I look forward to your counter-attack!:-) (a tip : for a killer, just combine the kant quote with Benjamin's angel of history insight ..... )


as to the photo: how incredibly perceptive you are!!! on the original photo there was indeed a staircase in the background .... I cropped it, to keep just the reflection...

Roxana said...

oh thank you, this is indeed a killer! i just may, i just may :-)
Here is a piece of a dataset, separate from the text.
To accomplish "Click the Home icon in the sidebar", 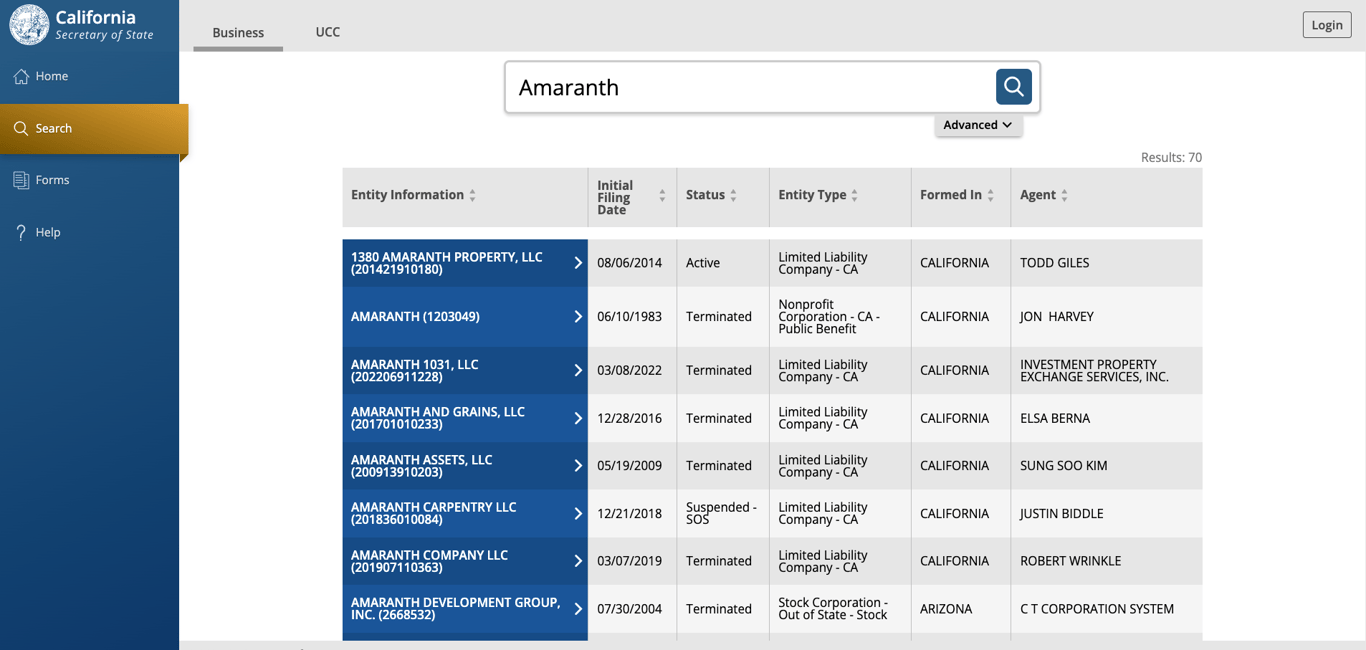I will tap(20, 76).
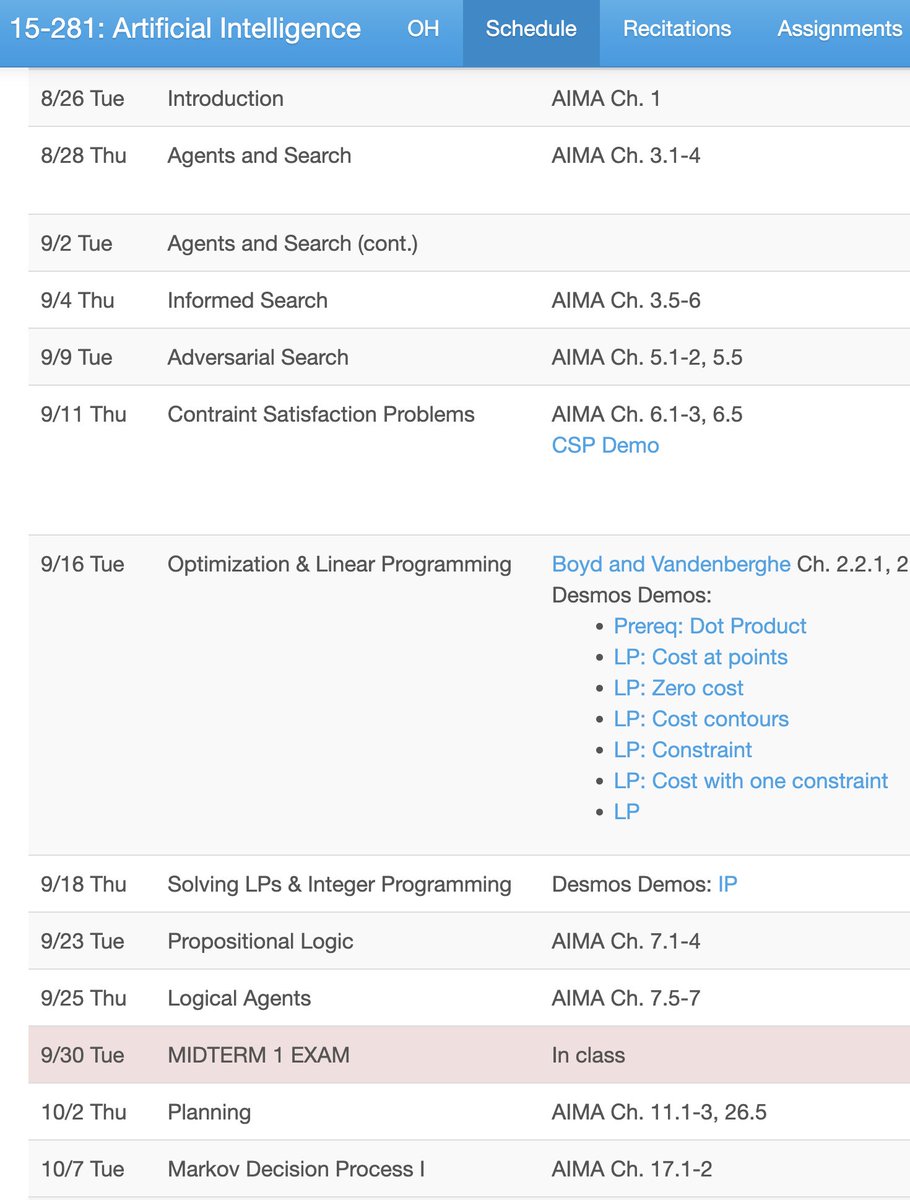The image size is (910, 1200).
Task: Click the LP: Cost at points link
Action: click(x=700, y=657)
and i found something too, a quote fitting into your recently developping history defender stance:


"Anything can deliver us from our lost memory of the soul; science, history, art, or the sunlight on the grass taitami mats in the Zendo. And anything can enslave us: science, history, art, or the militarism of a Zen monastery. But if we are lost in time and suffering racial amnesia, then we need something to startle us into recollection. If history is the sentence of our imprisonment, then history, recoded, can become the password of our release."

William Irwin Thompson


i confess i am still in the 'sentence of our imprisonment'-stage :-)

a staircase! i see i see! :-)

ffflaneur said...

a fabulous quote dear R - the full ambiguity of history is there ... I cannot but echo it :"If history is the sentence of our imprisonment, then history, recoded, can become the password of our release"

but so, the "recoded" is essential ... and for proper "recoding" one surely needs sufficiently sensitive, imaginative, disinterested-yet- empathic historians ...

and i like even better that notion of "(lost) memory of the soul"...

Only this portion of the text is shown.